**What you should do:** Every line below needs to be returned exactly as written.

--- START ---

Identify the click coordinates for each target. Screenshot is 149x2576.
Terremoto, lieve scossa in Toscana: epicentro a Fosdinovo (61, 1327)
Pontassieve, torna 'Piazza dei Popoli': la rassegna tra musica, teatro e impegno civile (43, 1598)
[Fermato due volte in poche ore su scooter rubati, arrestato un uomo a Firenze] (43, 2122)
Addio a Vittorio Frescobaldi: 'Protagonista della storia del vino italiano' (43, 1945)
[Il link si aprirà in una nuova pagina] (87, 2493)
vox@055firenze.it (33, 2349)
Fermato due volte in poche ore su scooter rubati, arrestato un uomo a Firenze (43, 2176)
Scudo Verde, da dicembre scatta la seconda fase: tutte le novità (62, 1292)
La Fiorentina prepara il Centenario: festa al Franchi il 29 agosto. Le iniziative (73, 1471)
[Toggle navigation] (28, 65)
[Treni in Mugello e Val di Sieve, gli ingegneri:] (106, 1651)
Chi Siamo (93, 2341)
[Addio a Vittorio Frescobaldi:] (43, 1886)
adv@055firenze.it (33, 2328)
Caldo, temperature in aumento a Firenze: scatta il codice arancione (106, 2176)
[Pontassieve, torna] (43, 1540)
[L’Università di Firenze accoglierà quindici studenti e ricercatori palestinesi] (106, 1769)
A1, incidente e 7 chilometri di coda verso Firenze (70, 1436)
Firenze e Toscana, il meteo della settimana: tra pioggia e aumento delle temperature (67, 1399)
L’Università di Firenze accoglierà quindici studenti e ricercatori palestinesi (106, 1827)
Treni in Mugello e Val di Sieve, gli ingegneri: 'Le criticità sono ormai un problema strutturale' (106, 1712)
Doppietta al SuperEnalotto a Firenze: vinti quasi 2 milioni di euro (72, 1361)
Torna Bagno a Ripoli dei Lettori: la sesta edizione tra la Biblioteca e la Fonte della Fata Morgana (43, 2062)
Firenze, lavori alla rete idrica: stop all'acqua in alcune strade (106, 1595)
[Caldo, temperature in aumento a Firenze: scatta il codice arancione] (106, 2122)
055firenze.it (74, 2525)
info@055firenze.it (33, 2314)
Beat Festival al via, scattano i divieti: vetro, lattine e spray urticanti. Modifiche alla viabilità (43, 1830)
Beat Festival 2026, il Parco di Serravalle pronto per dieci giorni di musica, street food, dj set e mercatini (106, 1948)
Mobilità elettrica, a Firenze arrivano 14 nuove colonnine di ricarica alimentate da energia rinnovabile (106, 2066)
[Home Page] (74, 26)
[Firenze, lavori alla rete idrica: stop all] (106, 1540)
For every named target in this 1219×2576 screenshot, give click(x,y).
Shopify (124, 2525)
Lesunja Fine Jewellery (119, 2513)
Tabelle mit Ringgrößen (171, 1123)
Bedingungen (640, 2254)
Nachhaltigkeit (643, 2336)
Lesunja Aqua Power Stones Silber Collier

--- END ---

**Problem solution:**
Identify the click coordinates for each target. Screenshot is 149x2576.
Terremoto, lieve scossa in Toscana: epicentro a Fosdinovo (61, 1327)
Pontassieve, torna 'Piazza dei Popoli': la rassegna tra musica, teatro e impegno civile (43, 1598)
[Fermato due volte in poche ore su scooter rubati, arrestato un uomo a Firenze] (43, 2122)
Addio a Vittorio Frescobaldi: 'Protagonista della storia del vino italiano' (43, 1945)
[Il link si aprirà in una nuova pagina] (87, 2493)
vox@055firenze.it (33, 2349)
Fermato due volte in poche ore su scooter rubati, arrestato un uomo a Firenze (43, 2176)
Scudo Verde, da dicembre scatta la seconda fase: tutte le novità (62, 1292)
La Fiorentina prepara il Centenario: festa al Franchi il 29 agosto. Le iniziative (73, 1471)
[Toggle navigation] (28, 65)
[Treni in Mugello e Val di Sieve, gli ingegneri:] (106, 1651)
Chi Siamo (93, 2341)
[Addio a Vittorio Frescobaldi:] (43, 1886)
adv@055firenze.it (33, 2328)
Caldo, temperature in aumento a Firenze: scatta il codice arancione (106, 2176)
[Pontassieve, torna] (43, 1540)
[L’Università di Firenze accoglierà quindici studenti e ricercatori palestinesi] (106, 1769)
A1, incidente e 7 chilometri di coda verso Firenze (70, 1436)
Firenze e Toscana, il meteo della settimana: tra pioggia e aumento delle temperature (67, 1399)
L’Università di Firenze accoglierà quindici studenti e ricercatori palestinesi (106, 1827)
Treni in Mugello e Val di Sieve, gli ingegneri: 'Le criticità sono ormai un problema strutturale' (106, 1712)
Doppietta al SuperEnalotto a Firenze: vinti quasi 2 milioni di euro (72, 1361)
Torna Bagno a Ripoli dei Lettori: la sesta edizione tra la Biblioteca e la Fonte della Fata Morgana (43, 2062)
Firenze, lavori alla rete idrica: stop all'acqua in alcune strade (106, 1595)
[Caldo, temperature in aumento a Firenze: scatta il codice arancione] (106, 2122)
055firenze.it (74, 2525)
info@055firenze.it (33, 2314)
Beat Festival al via, scattano i divieti: vetro, lattine e spray urticanti. Modifiche alla viabilità (43, 1830)
Beat Festival 2026, il Parco di Serravalle pronto per dieci giorni di musica, street food, dj set e mercatini (106, 1948)
Mobilità elettrica, a Firenze arrivano 14 nuove colonnine di ricarica alimentate da energia rinnovabile (106, 2066)
[Home Page] (74, 26)
[Firenze, lavori alla rete idrica: stop all] (106, 1540)
For every named target in this 1219×2576 screenshot, give click(x,y).
Shopify (124, 2525)
Lesunja Fine Jewellery (119, 2513)
Tabelle mit Ringgrößen (171, 1123)
Bedingungen (640, 2254)
Nachhaltigkeit (643, 2336)
Lesunja Aqua Power Stones Silber Collier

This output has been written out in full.